For many people, their hometown holds cherished memories and rich history. But for many residents of Austin, one of Chicago’s largest and westernmost neighborhoods, our history of activism and engagement is overlooked. To honor the love and efforts community members have poured into the neighborhood, I’m sharing a portion of that history here. To help me with this, I’ve pulled a few of my favorite photos from the Austin Community Collection and the Chicago Department of Urban Renewal Records at Harold Washington Library Center’s Special Collections.
Austin was founded in 1865 by Henry Austin and became part of Chicago in 1899, according to the Encyclopedia of Chicago entry on Austin. The first Austin Town Hall, at North Central Avenue and Kinzie Street, was built in 1870. The town hall was rebuilt in 1927-28 in a then-commonly used neoclassical architectural style. As a Chicago Park District fieldhouse, it includes a gymnasium, an indoor swimming pool, an outdoor basketball court and a playground.
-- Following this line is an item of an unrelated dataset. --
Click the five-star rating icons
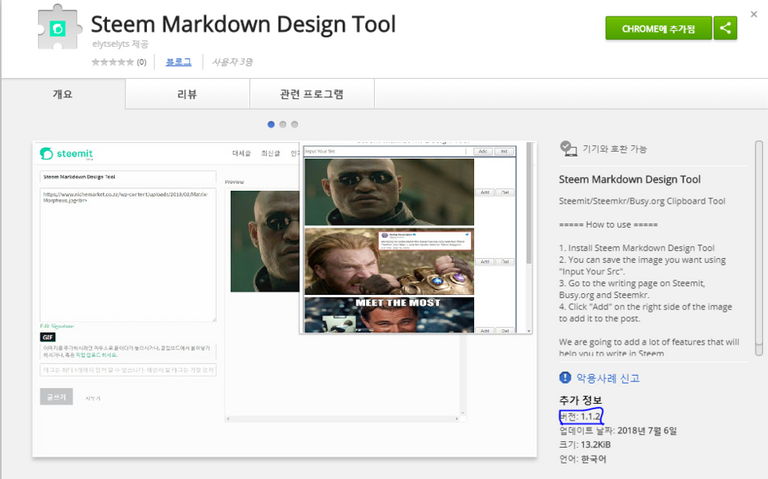This screenshot has width=768, height=479. [112, 62]
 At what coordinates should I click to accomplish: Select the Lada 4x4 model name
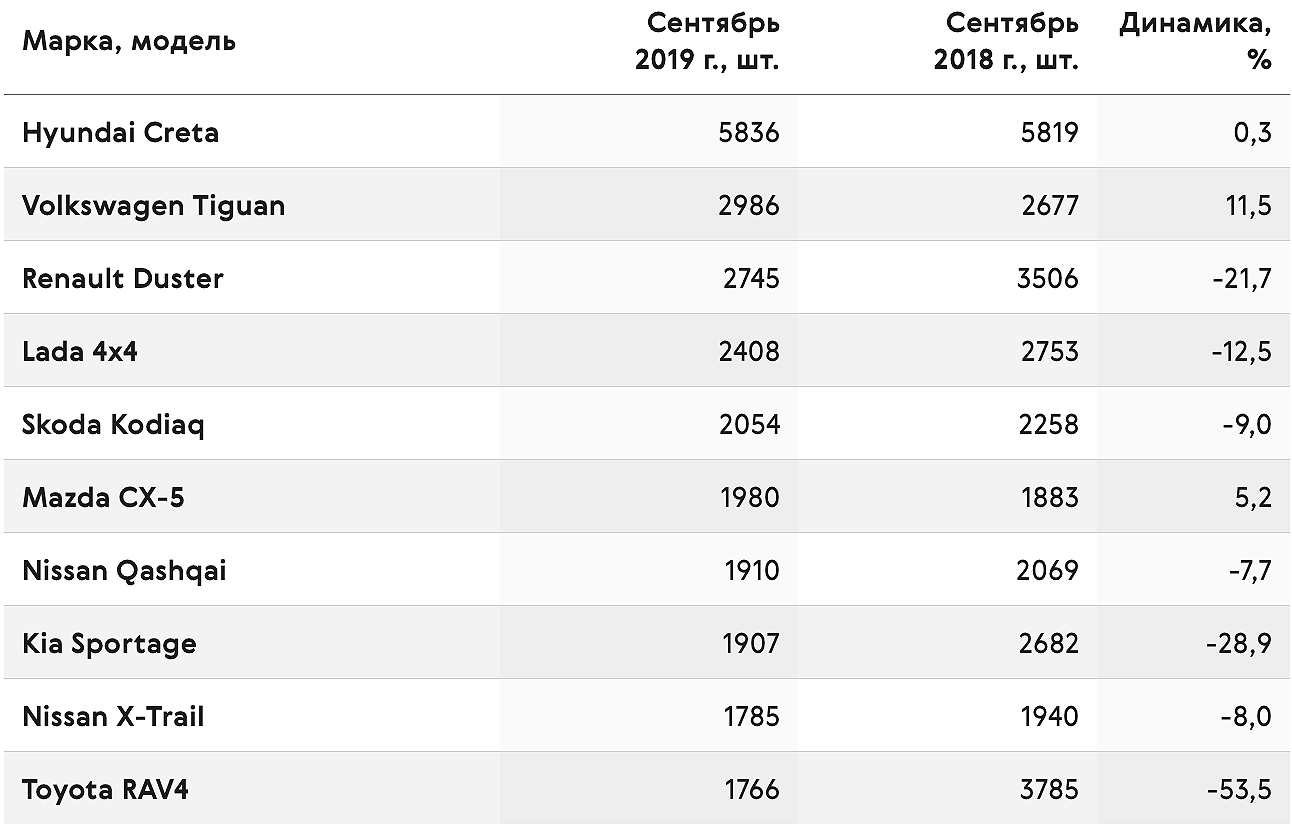coord(80,351)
The Austin Branch of Chicago Public Library was built behind the Austin Town Hall in 1929 as a way to centralize cultural institutions in the neighborhood.
With the Great Migration of Black Americans moving from Southern states to Northern states between 1916 and 1970, Chicago and its neighborhoods underwent major changes. In the 1960s, many Black people began to settle in Westside neighborhoods, including Austin, and white residents began moving out.
The shared community space of the Austin Town Hall inspired Austin’s long history of civic engagement, organizing and activism. One such organization is the Austin Arts Council, although it’s unclear when the group got its start. In 1972, the council kicked off a summer of activities with the Austin Summer Festival, including tours, arts and crafts, workshops and even magic shows throughout the neighborhood. Today, the group hosts art fairs, workshops, classes and other events.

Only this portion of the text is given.